◆ GOAL OF THE EXERCISE: Output the full listing below exactly.

◆ EXERCISE MATERIALS:
══════

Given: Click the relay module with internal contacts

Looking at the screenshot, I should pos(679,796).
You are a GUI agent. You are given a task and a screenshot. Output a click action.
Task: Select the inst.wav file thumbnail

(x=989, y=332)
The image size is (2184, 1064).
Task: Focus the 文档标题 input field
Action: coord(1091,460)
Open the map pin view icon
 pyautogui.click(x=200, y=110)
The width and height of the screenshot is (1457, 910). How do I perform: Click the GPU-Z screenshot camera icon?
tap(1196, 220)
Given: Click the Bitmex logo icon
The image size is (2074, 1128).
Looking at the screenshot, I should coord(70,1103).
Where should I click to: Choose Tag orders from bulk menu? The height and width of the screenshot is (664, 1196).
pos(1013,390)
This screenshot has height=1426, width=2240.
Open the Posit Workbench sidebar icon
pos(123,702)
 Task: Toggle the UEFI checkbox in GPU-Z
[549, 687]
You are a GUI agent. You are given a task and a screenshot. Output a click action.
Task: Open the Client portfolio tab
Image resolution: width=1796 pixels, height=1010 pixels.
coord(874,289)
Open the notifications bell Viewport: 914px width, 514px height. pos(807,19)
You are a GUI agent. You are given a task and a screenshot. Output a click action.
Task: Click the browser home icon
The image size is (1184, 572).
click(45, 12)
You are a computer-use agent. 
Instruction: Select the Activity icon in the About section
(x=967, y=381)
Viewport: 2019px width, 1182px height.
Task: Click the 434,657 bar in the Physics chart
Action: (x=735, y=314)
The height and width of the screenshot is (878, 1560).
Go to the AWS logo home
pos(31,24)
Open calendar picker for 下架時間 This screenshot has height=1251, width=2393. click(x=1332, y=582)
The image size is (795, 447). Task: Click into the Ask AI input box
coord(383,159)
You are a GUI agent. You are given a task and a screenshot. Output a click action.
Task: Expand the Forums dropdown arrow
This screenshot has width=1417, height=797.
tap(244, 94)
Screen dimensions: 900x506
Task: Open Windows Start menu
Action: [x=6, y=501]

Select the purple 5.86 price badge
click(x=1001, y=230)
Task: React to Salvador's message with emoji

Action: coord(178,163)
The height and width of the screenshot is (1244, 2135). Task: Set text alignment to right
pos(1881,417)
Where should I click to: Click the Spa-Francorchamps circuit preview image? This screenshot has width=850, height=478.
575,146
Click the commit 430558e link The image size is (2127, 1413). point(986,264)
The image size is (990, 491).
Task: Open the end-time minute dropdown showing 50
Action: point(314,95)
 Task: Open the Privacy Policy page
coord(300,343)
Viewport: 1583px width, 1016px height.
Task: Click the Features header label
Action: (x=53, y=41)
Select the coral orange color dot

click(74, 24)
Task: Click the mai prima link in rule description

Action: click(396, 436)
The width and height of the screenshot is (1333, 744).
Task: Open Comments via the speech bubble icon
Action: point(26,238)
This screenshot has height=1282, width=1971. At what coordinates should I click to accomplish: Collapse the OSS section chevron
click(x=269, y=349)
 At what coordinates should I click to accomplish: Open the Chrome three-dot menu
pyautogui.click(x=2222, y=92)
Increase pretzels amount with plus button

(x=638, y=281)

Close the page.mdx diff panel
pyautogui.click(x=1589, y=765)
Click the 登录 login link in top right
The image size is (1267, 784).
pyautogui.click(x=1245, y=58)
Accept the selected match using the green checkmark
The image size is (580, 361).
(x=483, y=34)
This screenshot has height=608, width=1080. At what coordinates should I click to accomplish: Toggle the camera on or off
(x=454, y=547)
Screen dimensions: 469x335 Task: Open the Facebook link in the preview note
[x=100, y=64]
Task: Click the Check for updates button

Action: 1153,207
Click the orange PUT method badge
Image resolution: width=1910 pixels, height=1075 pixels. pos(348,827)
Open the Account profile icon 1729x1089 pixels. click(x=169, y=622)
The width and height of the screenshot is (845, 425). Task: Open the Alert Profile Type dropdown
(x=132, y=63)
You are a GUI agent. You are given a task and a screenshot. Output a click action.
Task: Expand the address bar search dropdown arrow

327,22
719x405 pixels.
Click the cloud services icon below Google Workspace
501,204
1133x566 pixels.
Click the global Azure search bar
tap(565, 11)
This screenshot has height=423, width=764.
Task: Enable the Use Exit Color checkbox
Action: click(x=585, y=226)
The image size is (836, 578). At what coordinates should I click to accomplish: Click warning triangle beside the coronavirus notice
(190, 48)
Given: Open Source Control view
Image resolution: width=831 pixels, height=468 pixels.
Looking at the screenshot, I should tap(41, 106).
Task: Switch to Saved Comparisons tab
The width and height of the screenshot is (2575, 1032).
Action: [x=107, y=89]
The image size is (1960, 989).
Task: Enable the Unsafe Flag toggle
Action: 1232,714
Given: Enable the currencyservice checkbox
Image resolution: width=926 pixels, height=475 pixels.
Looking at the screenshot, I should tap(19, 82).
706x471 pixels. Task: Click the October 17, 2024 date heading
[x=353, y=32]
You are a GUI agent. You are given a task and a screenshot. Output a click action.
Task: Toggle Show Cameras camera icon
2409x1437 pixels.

══════

◆ ANSWER TO THIS EXERCISE:
Given: Click the relay module with internal contacts

Looking at the screenshot, I should pos(679,796).
You are a GUI agent. You are given a task and a screenshot. Output a click action.
Task: Select the inst.wav file thumbnail

(x=989, y=332)
The image size is (2184, 1064).
Task: Focus the 文档标题 input field
Action: coord(1091,460)
Open the map pin view icon
 pyautogui.click(x=200, y=110)
The width and height of the screenshot is (1457, 910). How do I perform: Click the GPU-Z screenshot camera icon?
tap(1196, 220)
Given: Click the Bitmex logo icon
The image size is (2074, 1128).
Looking at the screenshot, I should coord(70,1103).
Where should I click to: Choose Tag orders from bulk menu? The height and width of the screenshot is (664, 1196).
pos(1013,390)
This screenshot has height=1426, width=2240.
Open the Posit Workbench sidebar icon
pos(123,702)
 Task: Toggle the UEFI checkbox in GPU-Z
[549, 687]
You are a GUI agent. You are given a task and a screenshot. Output a click action.
Task: Open the Client portfolio tab
Image resolution: width=1796 pixels, height=1010 pixels.
coord(874,289)
Open the notifications bell Viewport: 914px width, 514px height. pos(807,19)
You are a GUI agent. You are given a task and a screenshot. Output a click action.
Task: Click the browser home icon
The image size is (1184, 572).
click(45, 12)
You are a computer-use agent. 
Instruction: Select the Activity icon in the About section
(x=967, y=381)
Viewport: 2019px width, 1182px height.
Task: Click the 434,657 bar in the Physics chart
Action: (x=735, y=314)
The height and width of the screenshot is (878, 1560).
Go to the AWS logo home
pos(31,24)
Open calendar picker for 下架時間 This screenshot has height=1251, width=2393. click(x=1332, y=582)
The image size is (795, 447). Task: Click into the Ask AI input box
coord(383,159)
You are a GUI agent. You are given a task and a screenshot. Output a click action.
Task: Expand the Forums dropdown arrow
This screenshot has width=1417, height=797.
tap(244, 94)
Screen dimensions: 900x506
Task: Open Windows Start menu
Action: [x=6, y=501]

Select the purple 5.86 price badge
click(x=1001, y=230)
Task: React to Salvador's message with emoji

Action: coord(178,163)
The height and width of the screenshot is (1244, 2135). Task: Set text alignment to right
pos(1881,417)
Where should I click to: Click the Spa-Francorchamps circuit preview image? This screenshot has width=850, height=478.
575,146
Click the commit 430558e link The image size is (2127, 1413). point(986,264)
The image size is (990, 491).
Task: Open the end-time minute dropdown showing 50
Action: point(314,95)
 Task: Open the Privacy Policy page
coord(300,343)
Viewport: 1583px width, 1016px height.
Task: Click the Features header label
Action: (x=53, y=41)
Select the coral orange color dot

click(74, 24)
Task: Click the mai prima link in rule description

Action: click(396, 436)
The width and height of the screenshot is (1333, 744).
Task: Open Comments via the speech bubble icon
Action: point(26,238)
This screenshot has height=1282, width=1971. At what coordinates should I click to accomplish: Collapse the OSS section chevron
click(x=269, y=349)
 At what coordinates should I click to accomplish: Open the Chrome three-dot menu
pyautogui.click(x=2222, y=92)
Increase pretzels amount with plus button

(x=638, y=281)

Close the page.mdx diff panel
pyautogui.click(x=1589, y=765)
Click the 登录 login link in top right
The image size is (1267, 784).
pyautogui.click(x=1245, y=58)
Accept the selected match using the green checkmark
The image size is (580, 361).
(x=483, y=34)
This screenshot has height=608, width=1080. At what coordinates should I click to accomplish: Toggle the camera on or off
(x=454, y=547)
Screen dimensions: 469x335 Task: Open the Facebook link in the preview note
[x=100, y=64]
Task: Click the Check for updates button

Action: 1153,207
Click the orange PUT method badge
Image resolution: width=1910 pixels, height=1075 pixels. pos(348,827)
Open the Account profile icon 1729x1089 pixels. click(x=169, y=622)
The width and height of the screenshot is (845, 425). Task: Open the Alert Profile Type dropdown
(x=132, y=63)
You are a GUI agent. You are given a task and a screenshot. Output a click action.
Task: Expand the address bar search dropdown arrow

327,22
719x405 pixels.
Click the cloud services icon below Google Workspace
501,204
1133x566 pixels.
Click the global Azure search bar
tap(565, 11)
This screenshot has height=423, width=764.
Task: Enable the Use Exit Color checkbox
Action: click(x=585, y=226)
The image size is (836, 578). At what coordinates should I click to accomplish: Click warning triangle beside the coronavirus notice
(190, 48)
Given: Open Source Control view
Image resolution: width=831 pixels, height=468 pixels.
Looking at the screenshot, I should tap(41, 106).
Task: Switch to Saved Comparisons tab
The width and height of the screenshot is (2575, 1032).
Action: [x=107, y=89]
The image size is (1960, 989).
Task: Enable the Unsafe Flag toggle
Action: 1232,714
Given: Enable the currencyservice checkbox
Image resolution: width=926 pixels, height=475 pixels.
Looking at the screenshot, I should tap(19, 82).
706x471 pixels. Task: Click the October 17, 2024 date heading
[x=353, y=32]
You are a GUI agent. You are given a task and a screenshot. Output a click action.
Task: Toggle Show Cameras camera icon
2409x1437 pixels.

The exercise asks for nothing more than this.